In my last post I discussed what I found when I analyzed the core financial integrity of the balance sheets of all 7,220 SEC XBRL filings for June, July, and August of 2012.
In this blog post I will discuss the core financial integrity of the top 100 SEC filers as determined by total assets of the filer. This Excel spreadsheet has a summary of the data and findings. This HTML page has the same information.
This is what I found:
- Only 3 core financial integrity semantics errors: Of these top 100 SEC filers, there are only three core financial integrity errors that I found: (1) HARTFORD FINANCIAL SERVICES GROUP INC/DE created an extension concept hig:NetIncreaseDecreaseInCash to express net cash flow; (2) HARTFORD LIFE INSURANCE CO created an extension concept hic:NetIncreaseDecreaseInCash to express net cash flow; (3) EXELON GENERATION CO LLC created an extension concept exc:LiabilitiesAndStockholdersEquityIncludingPortionAttributableToNoncontrollingInterestto express Total liabilities and shareholders' equity. It would be hard to justify either of these three extensions given that 99% of all other filers used concepts from the US GAAP Taxonomy.
- Out of 900 data points, only 3 errors: So, out of a total 900 data points, there were only 3 errors! That is great. How did I get to 900? Well, there are 10 data points I was looking for: entity registrant name, document period end date, period start date, assets, liabilities and equity, liabilities, temporary equity, equity, net cash flow, net income. I did not really need one of them, entity registrant name. So that leaves 9. 9 data points times 100 filers, that gives me 900.
- If total liabilities is not reported, causes data retrieval issues: Not having total liabilities and I guess also total temporary equity reported causes problems extracting data because it is hard to know if you got the numbers correct. What I mean is that it is almost certain that "assets" and "liabilities and equity" are correct because you can get the numbers and check to be sure that the numbers are the same (i.e. the balance sheet balances) and therefore you can be confident that you are working with the correct numbers. But if (a) totals are not reported and (b) there is uncertainty as to which concepts a filer will be using on a fact; that leads to uncertainty as to whether you have actually retrieved the correct data or imputed values correctly. What does this mean? Totals such as total liabilities, total temporary equity and total revenues should always be required to be reported because that allows those pulling out their data to be sure they are pulling out the RIGHT data.

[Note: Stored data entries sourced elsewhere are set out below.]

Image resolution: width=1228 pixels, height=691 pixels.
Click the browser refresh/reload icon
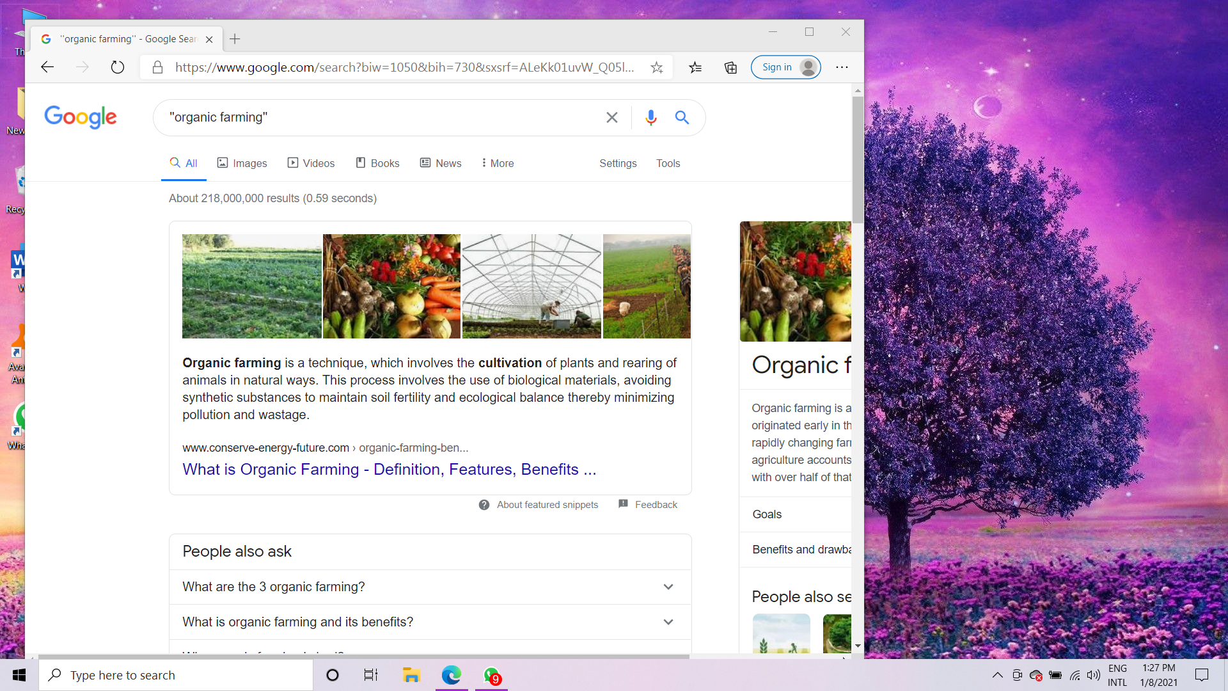118,67
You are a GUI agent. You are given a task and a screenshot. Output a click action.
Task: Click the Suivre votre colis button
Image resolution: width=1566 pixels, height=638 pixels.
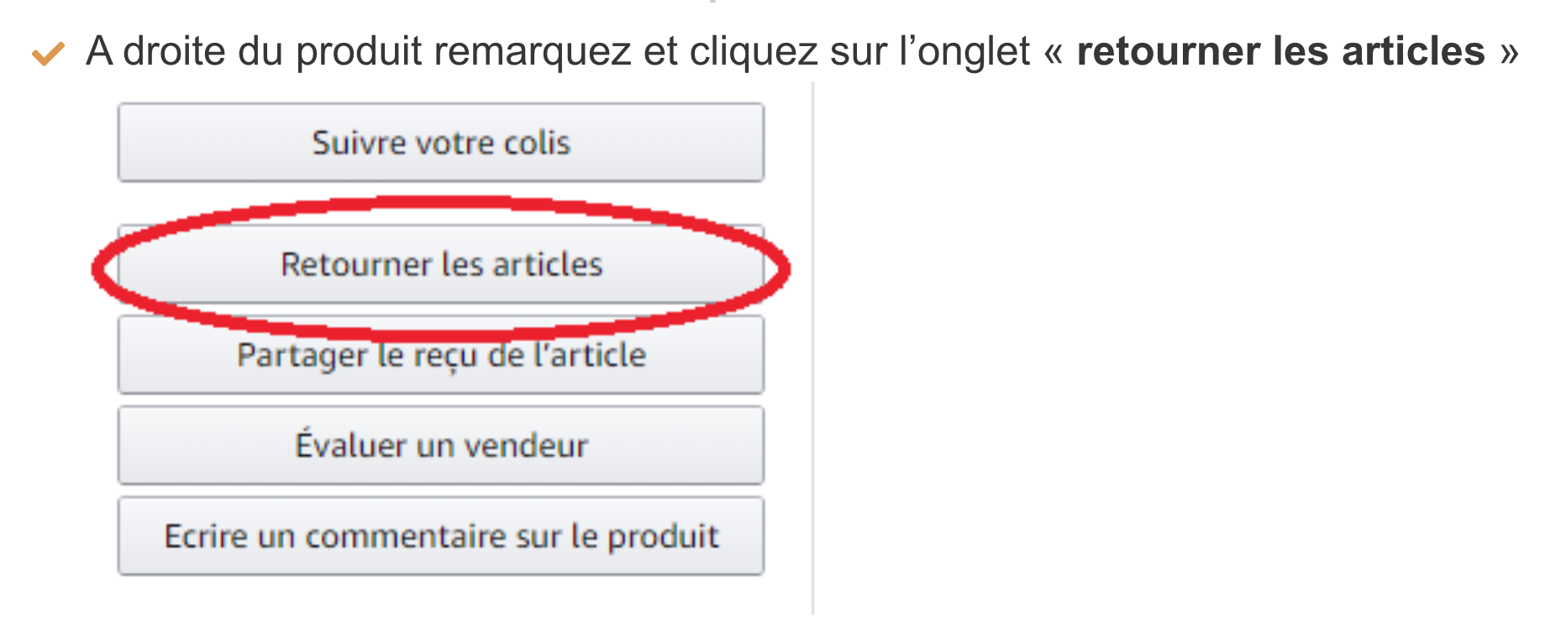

- Balance sheets balance: The balance sheets balance for 100% of the top 100 SEC filers.
- Balance sheets exist: Balance sheets exist for 100% of the top 100 SEC filers.

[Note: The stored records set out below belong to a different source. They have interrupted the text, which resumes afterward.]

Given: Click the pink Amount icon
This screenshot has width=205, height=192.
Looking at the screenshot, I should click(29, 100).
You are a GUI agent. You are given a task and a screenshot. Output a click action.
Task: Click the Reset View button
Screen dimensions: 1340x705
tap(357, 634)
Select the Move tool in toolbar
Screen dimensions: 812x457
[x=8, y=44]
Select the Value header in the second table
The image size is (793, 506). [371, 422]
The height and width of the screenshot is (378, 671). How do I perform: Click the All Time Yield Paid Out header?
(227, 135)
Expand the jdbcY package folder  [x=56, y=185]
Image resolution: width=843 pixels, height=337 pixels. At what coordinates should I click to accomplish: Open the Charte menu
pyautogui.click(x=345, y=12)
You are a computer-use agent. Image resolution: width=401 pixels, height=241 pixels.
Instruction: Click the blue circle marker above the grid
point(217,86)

- Root entities exist: Root entities exist for 100% of the top 100 SEC filers. For example, while EXELON GENERATION CO LLC had 5 CIK numbers, there was exactly one root company into which the other entities flow. So, if you want to get the numbers, it is clear what entities to go after in the modeling of the information.
- No "audited" or "unaudited" members: None of these filers use an [Axis] to express that the information is audited or unaudited. (See the discussion about this in the prior post.)
- Document period end date always ties to balance sheet date for most current period: The document period end date always ties to the most current balance sheet date.
- Least confident in fact net income (loss): Of all these facts, I am least confident in the fact net income (loss). There are two reasons for my lack of confidence. First, there are so many different concepts filers could use for net income (loss). Second, if filers use the wrong concept in the wrong order the wrong fact value will be retrieved. This has to do with totals being provided. I am looking for net income (loss) including the portion attributable to any noncontrolling interest and including any portion attributable to preferred stockholders. It would be better, in my view, if one concept existed for this and if every filer used that one concept.
I am beginning to see automated use of this information rearing its head. It is the little things that matter. This is particularly true for smaller companies which want to extract information from the SEC XBRL public company information set. Sure, big data aggregators can work through any data retrieval issues. But, there will be a cost passed on to users for fixing these errors and therefore the cost of the data will be higher; perhaps much higher if there are lots of issues. The fewer the issues, the more consistent the information provided, the easier it is to get the information, and therefore the cost of the information will be lower.
That is what I see. How do you see it?